Bryan Gould, an influential voice in Labour’s opposition years during the 80s and 90s, today called on the party to consider new forms of quantitative easing (QE) to boost credit for the poor and stimulate growth.
The former Labour leadership candidate said the Bank of England should embrace a form of QE – normally the central bank purchasing of government bonds – to create cash for investment in vital infrastructure projects. The move would be accompanied by a devaluation of sterling, Gould adds.
He suggests this would create credit for initiatives designed to boost Britain’s flagging productivity rate, grow the economy and provide full employment, according to Gould. Low-cost or free credit could be provided for innovative businesses who would provide economic growth, he said in a pamphlet for the Fabian Society
The policy would re-focus banking to support the national interest by freeing up money for broad investment, including infrastructure, housebuilding and contracts that would otherwise fall into foreign hands.
This is in contrast to the quantitative easing used after the financial crash, which was designed to stave off a Depression – and did so – but also ended up supporting the financial sector by providing the banks with more money.
In Gould’s version the Government would retain power on how the money could be spent.
Controversially Gould embraces devaluing the pound – a natural outcome of printing extra money. He calls for the pound to be lowered about 20 per cent from $1.40 to $1.10 to make the UK more competitive and increase exports.
He writes that quantitative easing is the successor to Jeremy Corbyn’s election as Labour leader – on the back of a promise for “People’s QE” – in order to provide and alternative “free market orthodoxy”.
“The election of Jeremy Corbyn has encouraged the growing emergence of a new mainstream consensus that at last offers a real alternative to ‘free market’ orthodoxy. For those who welcome and support that development, however, there remain issues to be worked through.
“If we are to secure an economic future that relies on more than asset inflation and an unsustainable consumer boom, we first need a new approach to monetary policy so that the power of government can be used to stimulate much-needed investment in greater productive capacity and full employment.
“Second, any strategy for sustainable growth and increased investment will be frustrated unless the main inhibition to any policy for growth – the damaging and long-term loss of international competitiveness suffered by British industry – is overcome.”
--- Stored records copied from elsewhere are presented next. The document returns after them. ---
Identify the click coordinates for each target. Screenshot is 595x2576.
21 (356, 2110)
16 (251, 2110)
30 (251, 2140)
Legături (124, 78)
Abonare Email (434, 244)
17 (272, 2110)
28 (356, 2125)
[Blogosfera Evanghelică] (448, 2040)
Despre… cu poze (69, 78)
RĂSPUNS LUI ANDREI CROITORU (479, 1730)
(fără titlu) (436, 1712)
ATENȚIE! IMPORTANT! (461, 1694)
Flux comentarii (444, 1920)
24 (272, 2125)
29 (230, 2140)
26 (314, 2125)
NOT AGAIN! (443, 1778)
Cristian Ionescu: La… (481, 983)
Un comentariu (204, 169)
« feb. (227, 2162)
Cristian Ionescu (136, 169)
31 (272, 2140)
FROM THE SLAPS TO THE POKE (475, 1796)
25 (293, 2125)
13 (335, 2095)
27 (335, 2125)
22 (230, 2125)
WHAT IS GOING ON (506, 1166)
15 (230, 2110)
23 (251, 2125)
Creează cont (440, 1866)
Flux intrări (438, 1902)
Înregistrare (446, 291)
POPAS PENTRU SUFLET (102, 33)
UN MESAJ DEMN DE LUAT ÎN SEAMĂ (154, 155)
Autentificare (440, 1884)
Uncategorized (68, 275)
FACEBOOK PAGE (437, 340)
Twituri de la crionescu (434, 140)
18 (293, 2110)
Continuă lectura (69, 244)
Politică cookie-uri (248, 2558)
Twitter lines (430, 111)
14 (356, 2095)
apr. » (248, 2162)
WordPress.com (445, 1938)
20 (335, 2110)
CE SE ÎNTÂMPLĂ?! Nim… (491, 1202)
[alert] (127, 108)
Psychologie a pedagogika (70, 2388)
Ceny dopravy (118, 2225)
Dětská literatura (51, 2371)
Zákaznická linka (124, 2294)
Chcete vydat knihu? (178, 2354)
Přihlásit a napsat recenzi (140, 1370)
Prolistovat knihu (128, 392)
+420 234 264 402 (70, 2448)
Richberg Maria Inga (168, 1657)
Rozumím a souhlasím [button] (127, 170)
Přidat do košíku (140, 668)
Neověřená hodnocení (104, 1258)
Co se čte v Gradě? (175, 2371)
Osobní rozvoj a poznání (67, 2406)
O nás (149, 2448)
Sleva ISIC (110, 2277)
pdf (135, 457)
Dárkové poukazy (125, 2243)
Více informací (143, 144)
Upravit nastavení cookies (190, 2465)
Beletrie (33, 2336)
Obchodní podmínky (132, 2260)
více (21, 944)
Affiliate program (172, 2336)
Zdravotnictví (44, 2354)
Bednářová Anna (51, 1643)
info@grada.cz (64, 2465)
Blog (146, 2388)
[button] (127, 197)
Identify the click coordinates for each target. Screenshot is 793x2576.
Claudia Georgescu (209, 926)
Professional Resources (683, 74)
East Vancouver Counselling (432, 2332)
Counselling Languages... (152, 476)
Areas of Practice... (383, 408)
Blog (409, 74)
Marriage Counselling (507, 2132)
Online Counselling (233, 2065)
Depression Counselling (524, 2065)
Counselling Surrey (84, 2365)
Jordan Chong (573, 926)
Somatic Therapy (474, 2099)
Andrew Harrop, general secretary of the Fabian Society, said “it is really good to see the Labour Party seek out radical alternatives to failing orthodoxy”.
“Bryan Gould’s proposals sit outside the mainstream of British political debate, but are underpinned by decades of credible economic thinking. The opposition should consider them very seriously, as part of its response to the government’s failing economic strategy.”
Over the summer Jeremy Corbyn outlined people’s QE as “one option” for rebalancing the economy during his leadership campaign, but has since gone quiet on the policy.
Last month John McDonnell, in his speech on “rewriting the rules” of the economy, unveiled Labour’s policy for an entrepreneurial state, which would support the innovation which would support the economy in the long-term. This would see the state spending on research and development.